Stalking back to my table, I picked up my filet knife from yesterday. I normally took excellent care of my tools, cleaning them after every use, so the sight of the dried blood on the blade made me pause.
Then I touched it to his cheek. "Do you think I can carve out your eyeball before you die?" I asked him, tapping the pointed tip of the blade against the spot just beneath his eye.
"He's done it before," Simon said. "Pretty sure you've taken both eyes and an arm before someone died."
"Oh, that's right," I sighed. "Guess that means you'll have plenty of time to feel pain then."
He thrashed in the chair, and I used one hand to pry his eyelid open. As the blade approached his eye, any normal man with information would have confessed. But there was nothing but silence aside from his pathetic whimpering.

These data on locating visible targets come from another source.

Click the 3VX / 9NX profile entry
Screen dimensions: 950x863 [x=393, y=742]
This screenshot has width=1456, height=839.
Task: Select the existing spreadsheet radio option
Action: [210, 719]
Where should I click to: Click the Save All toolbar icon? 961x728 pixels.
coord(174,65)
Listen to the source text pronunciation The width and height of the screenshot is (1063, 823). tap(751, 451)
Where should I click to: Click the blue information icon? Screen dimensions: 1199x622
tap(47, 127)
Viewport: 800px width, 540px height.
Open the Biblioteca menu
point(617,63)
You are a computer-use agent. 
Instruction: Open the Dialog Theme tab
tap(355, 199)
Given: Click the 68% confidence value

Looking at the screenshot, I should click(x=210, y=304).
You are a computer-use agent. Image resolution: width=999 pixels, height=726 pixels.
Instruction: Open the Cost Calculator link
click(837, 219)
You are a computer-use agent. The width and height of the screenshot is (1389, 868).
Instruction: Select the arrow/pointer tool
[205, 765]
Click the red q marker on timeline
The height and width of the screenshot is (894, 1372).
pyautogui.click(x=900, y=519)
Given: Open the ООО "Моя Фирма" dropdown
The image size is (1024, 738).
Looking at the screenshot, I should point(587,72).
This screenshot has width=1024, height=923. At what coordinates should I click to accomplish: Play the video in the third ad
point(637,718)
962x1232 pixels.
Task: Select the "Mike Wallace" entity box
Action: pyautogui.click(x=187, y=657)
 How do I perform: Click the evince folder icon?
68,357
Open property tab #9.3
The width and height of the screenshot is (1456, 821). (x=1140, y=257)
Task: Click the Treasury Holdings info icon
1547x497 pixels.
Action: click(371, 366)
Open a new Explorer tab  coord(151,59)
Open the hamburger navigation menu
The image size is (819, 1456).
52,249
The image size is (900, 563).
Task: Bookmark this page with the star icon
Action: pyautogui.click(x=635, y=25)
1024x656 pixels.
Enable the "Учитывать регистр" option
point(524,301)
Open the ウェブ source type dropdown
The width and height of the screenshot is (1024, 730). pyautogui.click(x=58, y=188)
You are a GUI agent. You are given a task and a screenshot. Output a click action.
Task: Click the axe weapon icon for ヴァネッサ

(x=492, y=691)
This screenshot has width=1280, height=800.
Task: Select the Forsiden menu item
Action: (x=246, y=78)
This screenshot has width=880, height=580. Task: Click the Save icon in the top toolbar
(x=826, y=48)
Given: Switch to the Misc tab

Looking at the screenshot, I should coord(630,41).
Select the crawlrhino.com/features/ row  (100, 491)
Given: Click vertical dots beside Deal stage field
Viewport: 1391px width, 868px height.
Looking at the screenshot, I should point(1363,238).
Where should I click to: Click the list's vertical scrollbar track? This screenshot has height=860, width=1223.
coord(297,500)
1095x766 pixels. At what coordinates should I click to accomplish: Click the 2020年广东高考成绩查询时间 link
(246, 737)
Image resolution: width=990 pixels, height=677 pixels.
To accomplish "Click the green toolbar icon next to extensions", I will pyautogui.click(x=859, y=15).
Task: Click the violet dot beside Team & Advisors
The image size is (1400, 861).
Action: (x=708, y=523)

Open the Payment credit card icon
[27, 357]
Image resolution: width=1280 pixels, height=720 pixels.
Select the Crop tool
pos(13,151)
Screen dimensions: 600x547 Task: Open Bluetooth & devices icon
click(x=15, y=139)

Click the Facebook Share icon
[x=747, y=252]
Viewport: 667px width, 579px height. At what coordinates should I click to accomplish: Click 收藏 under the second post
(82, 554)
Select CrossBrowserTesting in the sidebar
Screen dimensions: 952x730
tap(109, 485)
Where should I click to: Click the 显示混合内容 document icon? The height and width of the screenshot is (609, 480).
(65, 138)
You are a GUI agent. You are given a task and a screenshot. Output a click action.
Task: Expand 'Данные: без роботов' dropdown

"Put him down. He knows nothing else. We got what we needed anyway," Matteo sighed dramatically, and I nodded to him. My blade shifted, swiping across his throat so quickly he didn't even have time to register the change in threat. I watched the life bleed from his eyes, the same way blood poured from the straight line across his throat.
When I turned back, I tossed the knife to Sandro. "Clean that," I grunted. "And put the fucking body and the chair in the incinerator. Call the cleaners to deal with the rest of the mess," I told him.
"Yes, Ryker."
"There's a good boy," Matteo said, sarcasm in his voice as he followed me out the door. "You in a hurry?"
"Fuck you, Bellandi!" I called, climbing into the Maserati while he and Simon roared their laughter behind me.
I didn't care, because I still had to go to the store before I could go home.
???
The stuffed wolf in my hands was adorable, with vivid blue eyes that echoed the fierceness of his face.
I could only hope it would do the trick for my Princess and keep the bad dreams away. I wouldn't tolerate Ines suffering in her sleep.
With the wolf in my hands, I wasn't sure what kind of mess I'd expected to walk into when I got home, but Dante showing off pictures of his own kids and sitting at the table with a coffee in his hands wasn't it.
I'd thought my hellcat would tear him to shreds for his complicity in what she still saw as her imprisonment. Instead, she'd apparently saved all that vitriol for me, because when I stepped in the door from the garage the smile died from her face and she leveled me with a fierce glare.
Dante sensed the change in energy, wisely standing from his place at the table and moving for the front door. "Bye Dante!" Axel called, and Ines peeped up from her little corner nook where she was pretending to bake cookies.